A conforming implementation SHOULD:

  • Ship perception as a tool distinct from the read tool; keep read text-only.
  • Return a typed refusal (absent / unperceivable-type / too-large) rather than throwing.
  • Bound the perceivable byte size, consistent with the inline-attachment bound.
  • Lower a perception so it reproduces from the persisted result, not just the live return.
  • Evict stale re-viewable perceptions to a naming descriptor; leave non-re-viewable images (pasted attachments) intact.
  • Declare only a read capability for bitmap perception; gate the rendered (svg / text) path behind a render capability when it lands.

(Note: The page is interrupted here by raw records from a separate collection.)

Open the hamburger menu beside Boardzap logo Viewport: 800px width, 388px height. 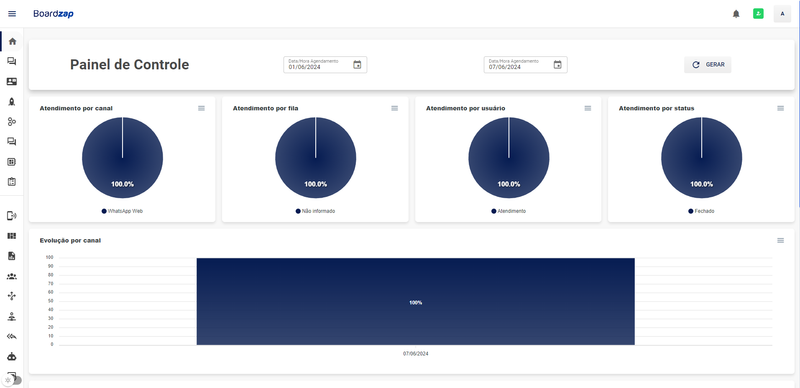click(x=12, y=14)
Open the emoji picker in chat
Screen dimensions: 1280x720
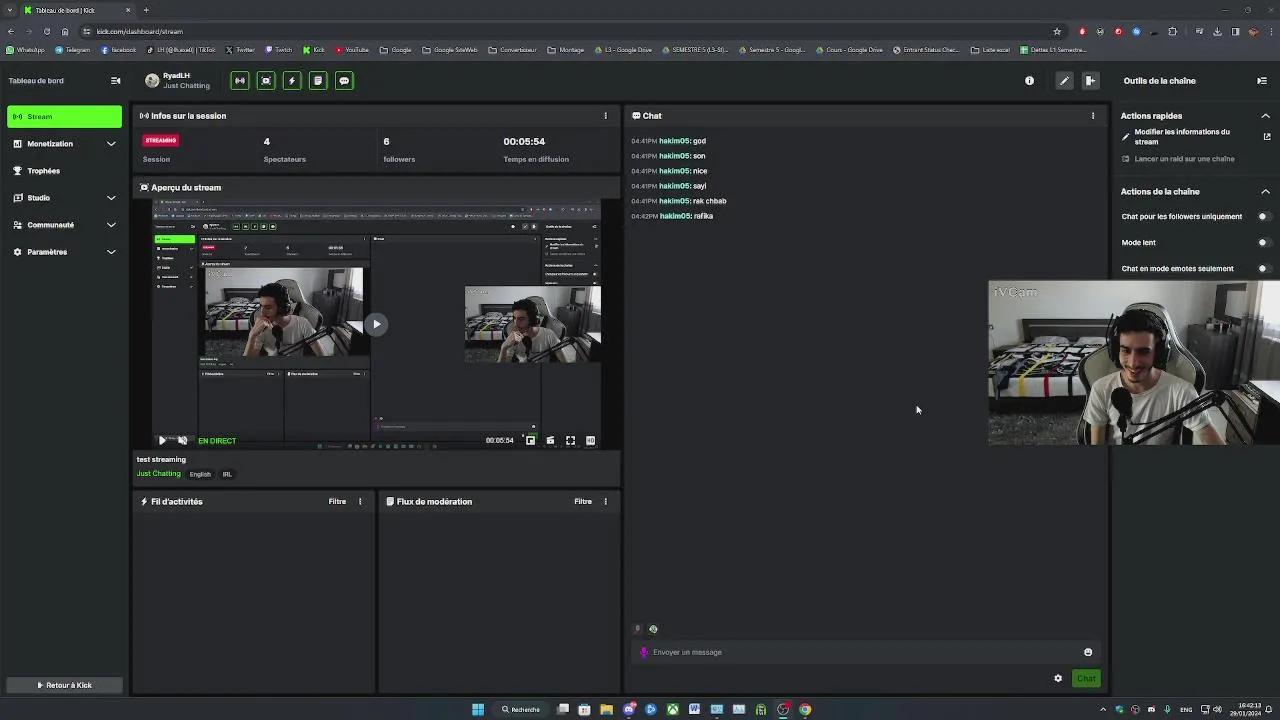(x=1088, y=652)
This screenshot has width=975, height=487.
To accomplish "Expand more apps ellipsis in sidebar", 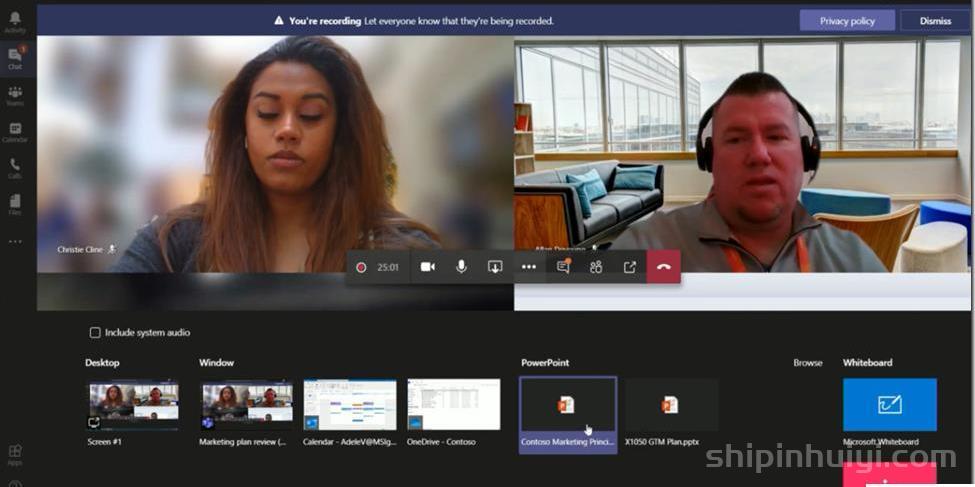I will coord(15,241).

What this guide does not specify

  • The reference syntax beyond a filesystem path. Mentions, content-ids, environment-specific handles — host territory.
  • The renderer. Which engine rasterizes an svg or a text source, and at what resolution, is the host's call (and out of scope until the render path ships).
  • The exact retention window. One turn, a few turns, a token budget — all conformant; the invariant is "evict only what perception can restore."
  • Dimension extraction. Whether and how the tool reports pixel dimensions is best-effort metadata, not part of the contract.

See also

  • Tools — the read tool this splits from, the tool contract, and the result envelope.
  • Compositor — inline image attachments, the user-view-vs-model-view lowering chain, attachment storage.
  • Binary file handling — attachments the model can't read natively; the adjacent, non-overlapping problem.
  • Session Lifecycle — why the model view is rebuilt from the persisted record every turn (the reason lowering must be reproducible).